作風から察せられるように、個人としての生涯はなかなかストレスフルだったようで、パリで過ごした青年期、貧しさゆえに家族で安定的な共同生活を送ることができず、その都市的・機械的な環境もあって、不安や孤独を強く意識、神経的緊張を深めていました。
そうしたなか、主に創作と静養、そして精神的転換のために1906~7年の一時期滞在したのが、ナポリ湾に浮かぶカプリ島。
カプリ島は当時、多くの芸術家や知識人が集まる場所で、南イタリア的な明るい光や自然、比較的ゆるやかな共同体生活がありました。

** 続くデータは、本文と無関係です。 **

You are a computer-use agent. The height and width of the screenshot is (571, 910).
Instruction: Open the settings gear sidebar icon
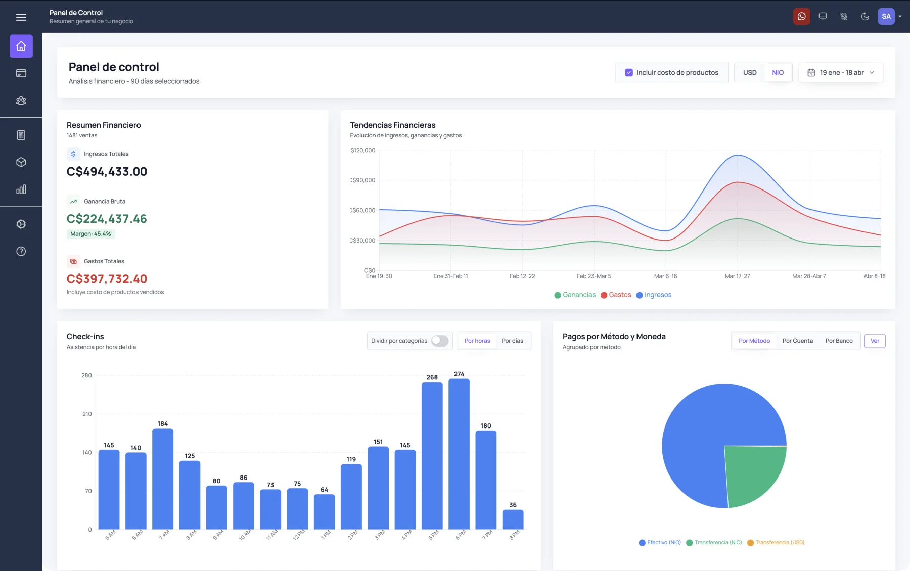pyautogui.click(x=21, y=224)
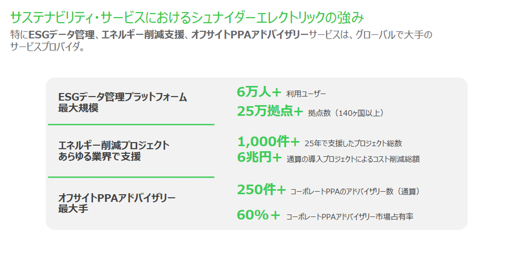Click the コーポレートPPAアドバイザリー市場占有率 caption
Screen dimensions: 508x253
point(350,217)
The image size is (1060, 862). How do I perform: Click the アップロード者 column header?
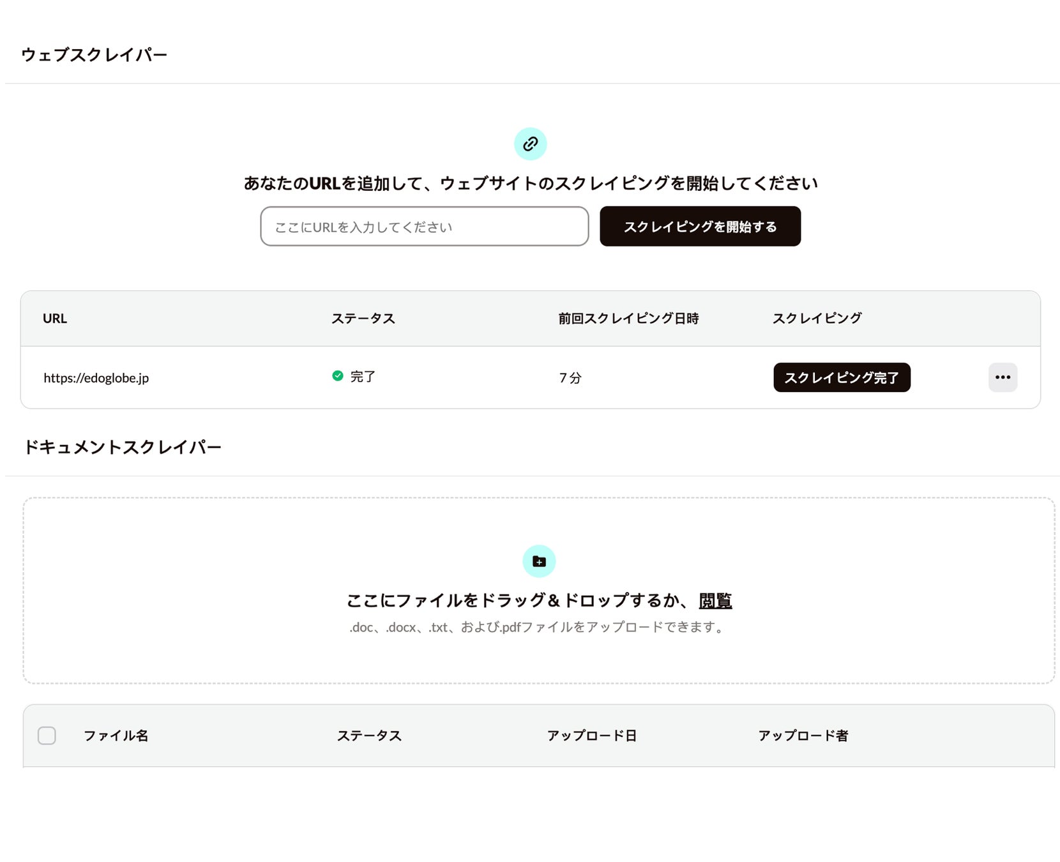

そんなリルケのカプリ島での日々に想いを寄せて生まれたのが、この五分丈袖のプルオーバーシャツ、その名もRILKE。
カプリシャツとTシャツを掛け合わせたデザインで、肩肘張らず、それでいてすっきりとした、品の佳い一枚です。
胸元に深く切り込まれたスリット、放っておくと色気が強まりすぎかねないところ、水牛ボタンが程よく抑えています。

毛羽立ちが少なく、艶のあるハードマンズのリネンは、猛暑のなかでも涼やかな表情を崩しません。

夏の強烈な蒸し暑さでも知られる京都に拠点を置くTOKIARIです。
安心して身を預けられますね。
カプリ島で半年ほどを過ごしたのち、リルケはパリに戻り、創作に専心しました。
翌年、再び静養のためカプリに一時滞在していますので、休息の場所として性に合っていたのでしょう。
不安の強まるばかりの昨今、リルケにとってのカプリ島のような、心休まる一着になると思います。